I have finished reading the book and found it excellent. The author's descriptions of the characters and the war torn country of Afghanistan was amazing. I had wondered if he had went back or just remembered so vividly from his childhood and research--did he go back before or after he wrote the book?? I really liked the characters of BaBa, Amir's wife, and Hassan. It is interesting how one wrong act can actually affect people the rest of their lives. I work with children all the time and often times people feel that the the children should "just get over it" when somethign traumatic happens to him. It was nice to see it from Amir's perspective and how it affected his life. Some of the children I work with have had equally horrifying and traumatic things happen!!

TWW

Tuesday, November 15, 2005

In 2003 author Hosseini returned to Afganistan after his book was in print. He arrived in Kabul to literally trace Amir's footsteps. He had left his homeland as an 11-year-old seventh grader and returned as a 38-year-old physician. His two weeks there were spent in locating and seeing his war-torn country, his city and his family home. He came feeling like a tourist in his own country trying to find landmarks remaining only in his memory. KITE RUNNER is a lovely, poignant story that will continue to occupy your thoughts long after you've finished the last page of the book.

Welcome!

Welcome to the first public library book blog in North Dakota! If you are interested in becoming member you may request an invitation. Once you've become a member you'll be able to take part in group discussions on the selected books.


The first book selection is The Kite Runner by Khaled Hosseini. Discussion on the book will start in a couple weeks. Happy Reading!

Monday, November 14, 2005

Let's Get Started!

Here's some information about the author of Kite Runner that you might find useful/interesting as you start reading:

Khaled Hosseini was born in Kabul, Afghanistan in 1965. He is the oldest of five children. and his mother was a teacher of Farsi and History at a large girls high school in Kabul.
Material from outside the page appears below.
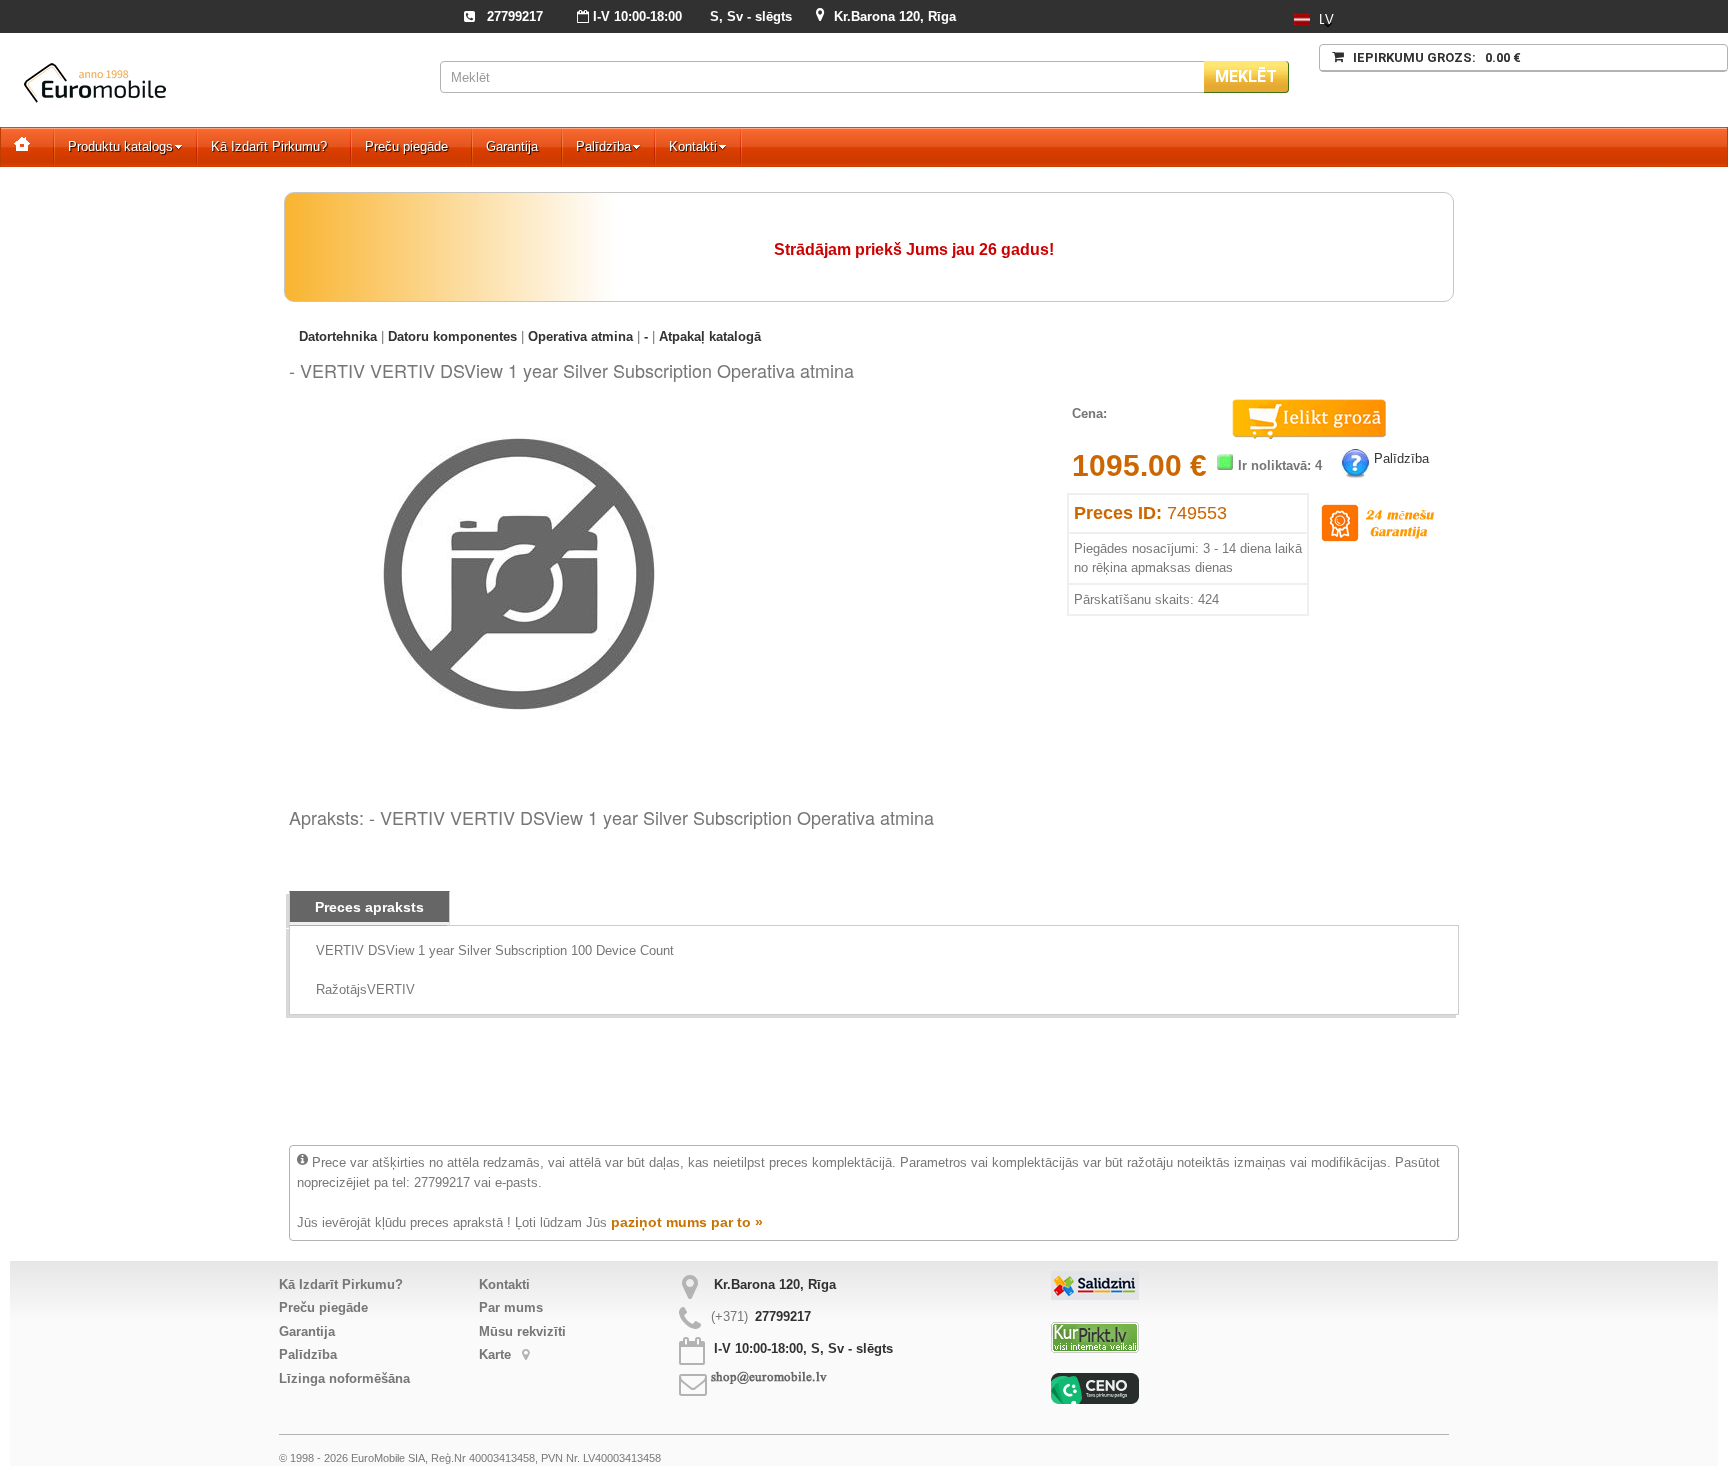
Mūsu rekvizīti (522, 1331)
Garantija (512, 146)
In 1976, Khaled’s family was relocated to Paris, France, where his father was assigned a diplomatic post in the Afghan embassy. The assignment would return the Hosseini family in 1980, but by then Afghanistan had already witnessed a bloody communist coup and the Soviet invasion. Khaled’s family, instead, asked for and was granted political asylum in the U.S. He moved to San Jose, CA, with his family in 1980. He attended Santa Clara University and graduated from UC San Diego School of Medicine. He has been in practice as an internist since 1996. He is married, has two children (a boy and a girl, Haris and Farah). The Kite Runner is his first novel.